GWAS of diseases, or clinical traits such as plasma cholesterol, look for genomic changes that could explain the phenotype at hand. Some studies reported GWAS hits in regulatory regions of the genome (see, e.g., Pomerantz et al., 2009 and Musunuru et al., 2010), but it was unclear whether the observation was specific to those particular diseases or true in general. "We showed that it is really across the board. Every single disease or trait we looked at shows the same phenomenon," said
To broadly examine regulatory regions, joint first authors Matthew Maurano, Richard Humbert, and Eric Rynes constructed an overall genomic map by analyzing 349 cell and tissue types—including fetal tissues, tumor cells, pluripotent cells, hematopoietic cells, and cultured cells—as part of the Encyclopedia Of DNA Elements Project (ENCODE) and the Roadmap Epigenomics Program (see ARF related news story). Both of these projects probe the finer points of genomic function. Maurano and colleagues cut the DNA into pieces with nuclease DNase1. This enzyme preferentially snips DNA that has been exposed, such as when regulatory proteins unwind the nucleic acid to activate gene transcription. After the DNA had been cut, the research group analyzed the hundreds of millions of DNA fragments to pinpoint the DNase1-hypersensitive sites (DHSs).
Almost four million DHSs pervade the genome, the team found. On average, about 200,000 DHSs were active in any one cell. Each type of cell had a unique DHS pattern, depending on which areas of DNA were active. With this DHS map in hand, the team looked at more than 5,500 single-nucleotide polymorphisms (SNPs) found in GWAS of hundreds of diseases and quantitative traits. About 75 percent of these were in or near DHSs, suggesting that a considerable number of non-coding GWAS hits are functional and exert effects on coding genes through regulation, the authors wrote.

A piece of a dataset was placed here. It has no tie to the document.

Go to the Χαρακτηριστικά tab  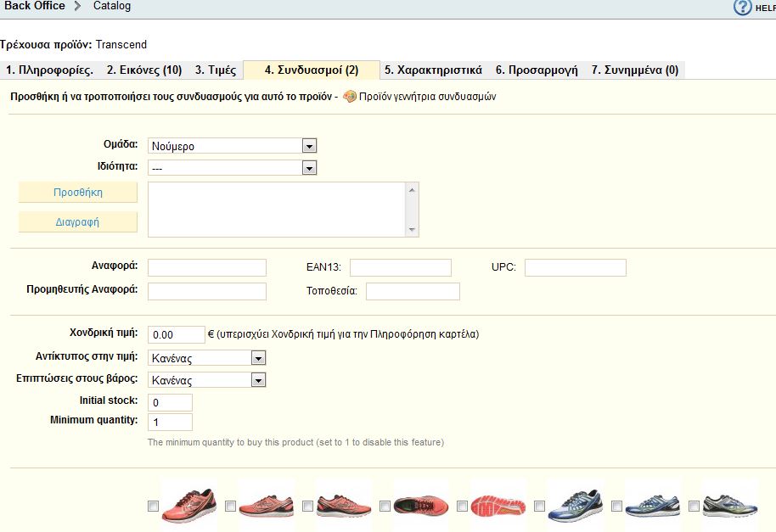click(x=433, y=70)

Probing further, the authors found that specific SNP-containing genome regions often sported DHSs only in disease-relevant cells. As an example, a DHS popped up in a fetal heart cell (but not a brain cell) around a coronary heart disease-associated mutation. In a few hundred cases, DHSs harboring GWAS-related variants seemed to control distant genes, up to 500 kilobases—that is, several genes—away. In addition, seemingly unrelated SNPs that had previously been linked to individual diseases within a family of disorders (such as autoimmune disease) often struck elements that were recognized by the same transcription factor. "[That correlation] allows you to construct relationships among diseases in ways that nobody had previously anticipated," said Stamatoyannopoulos.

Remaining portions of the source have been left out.